Makrelen, Hornhechte ev. auch Bonitos sind doch im Freiwasser vom Grund recht unabhängig? Sind die um Cres nicht zu erwarten?

Ich hab mir jetzt mal um die Insel einige Stellen ausgespäht, die für mich unter der Anleitung von Zulu vielversprechend aussehen. Freue mich auf Einschätzungen oder weitere Einträge (PN mit Mailadresse).

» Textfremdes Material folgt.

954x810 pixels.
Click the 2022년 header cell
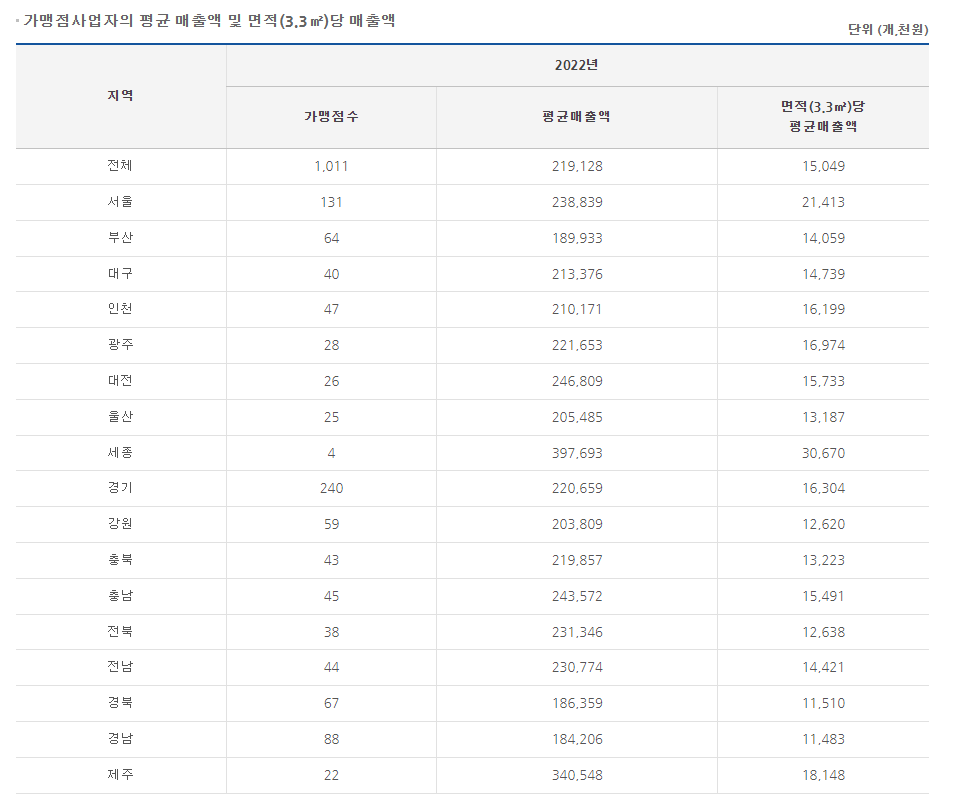click(x=576, y=66)
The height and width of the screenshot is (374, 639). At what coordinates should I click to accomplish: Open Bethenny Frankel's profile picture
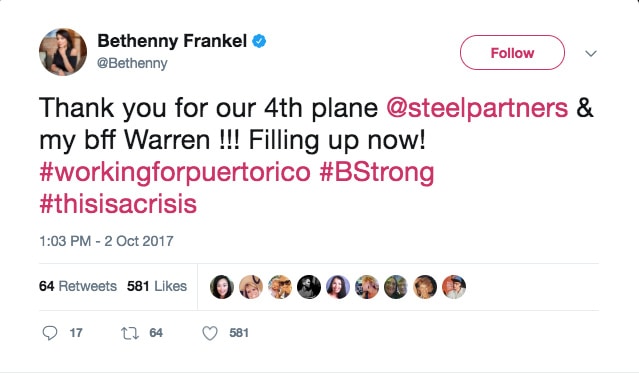[63, 52]
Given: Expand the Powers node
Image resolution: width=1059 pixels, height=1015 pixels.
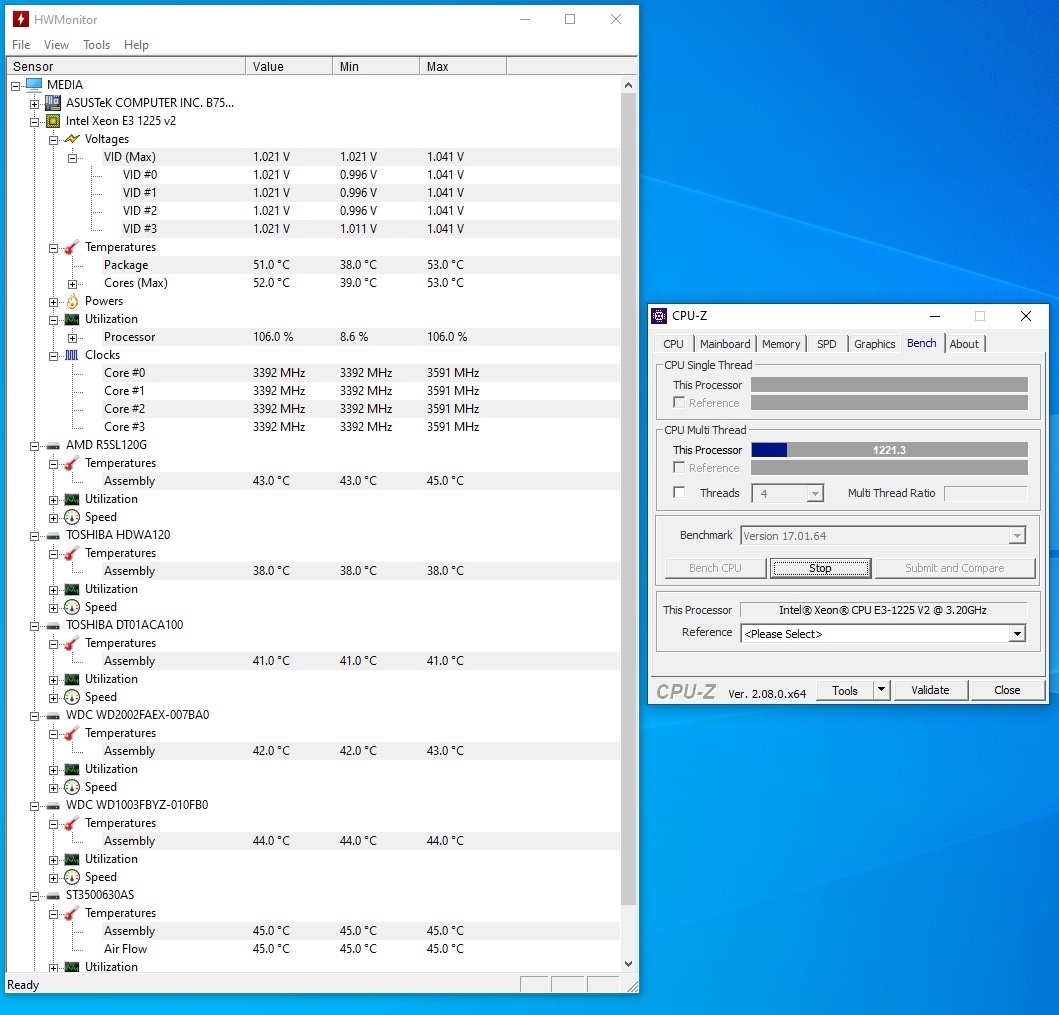Looking at the screenshot, I should click(x=54, y=301).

Hab das anhand GoogleMaps und dieser Seekarte gemacht.
Weis mir jemand ne Quelle für eine Erkährung der Kürzel?
Bin im Netz gescheitert...

http://goo.gl/maps/rOkWk


----------



## zulu (14. März 2013)

*AW: Kroatien / Cres / Kovačine*

Boops Boops / Gelbstriemenbrasse / Ochsenaugenfisch / Blöker
Wow, das Kerlchen hat viel Namen... aber Google kennt keine Angler die auf ihn Jagt machen. Wie fängt man die?

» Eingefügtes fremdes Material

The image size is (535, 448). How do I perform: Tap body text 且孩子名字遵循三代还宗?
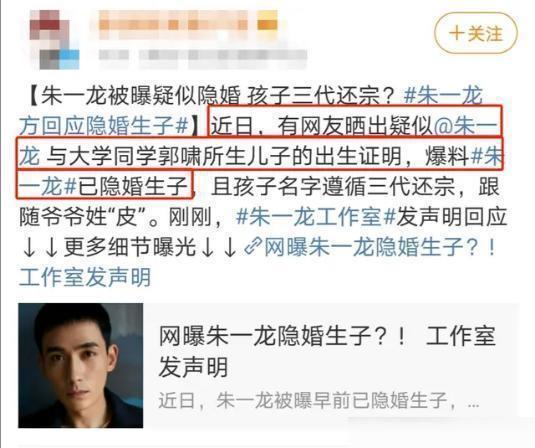[333, 187]
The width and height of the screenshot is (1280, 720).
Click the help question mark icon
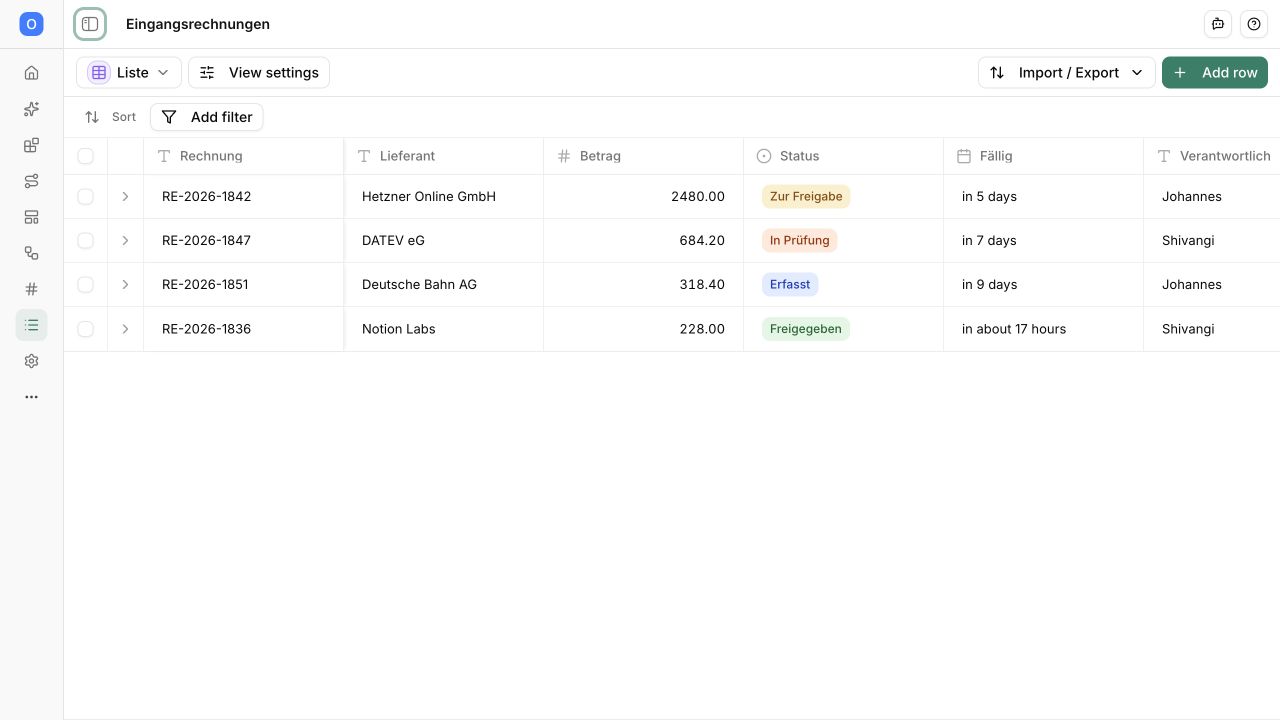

Ich finds gut das wir uns verstehen
du hast einen plan !


Auf den Blöker muss man auch keine jagd machen 

der beißt so nebenher

manchmal schon lästig

er schmeckt uns auch nicht wirklich

ist nur ein fisch der anderen fischen sehr gut schmeckt

wenn du weißt was ich meine

fressen tun die alles

sehr gerne teig,

 lach nicht !

 mehl+wasser kneten , eine sardine mit rein

einem kleinen kalmar -fetzen kann er auch nicht wiederstehen


----------



## zulu (14. März 2013)

*AW: Kroatien / Cres / Kovačine*

*Makrelen, Hornhechte ev. auch Bonitos sind doch im Freiwasser vom Grund recht unabhängig? Sind die um Cres nicht zu erwarten?*

Die sind da

musst sie nur anlocken

immer etwas frisches futter rauslassen

 vielleicht nicht am ersten tag

aber das ist wie mit den karpfen

wenn du immer an der gleichen stelle bist und fütterst

so nach 3-4 tagen sollte sich das rumgeschmeckt haben

mach dir gedanken über einen anker  wenigstens 80m  ankerseil und eine boje - kanister reicht 

Bei aller euphorie , suche dir mit dem kleinen boot einen sicheren platz nah am land.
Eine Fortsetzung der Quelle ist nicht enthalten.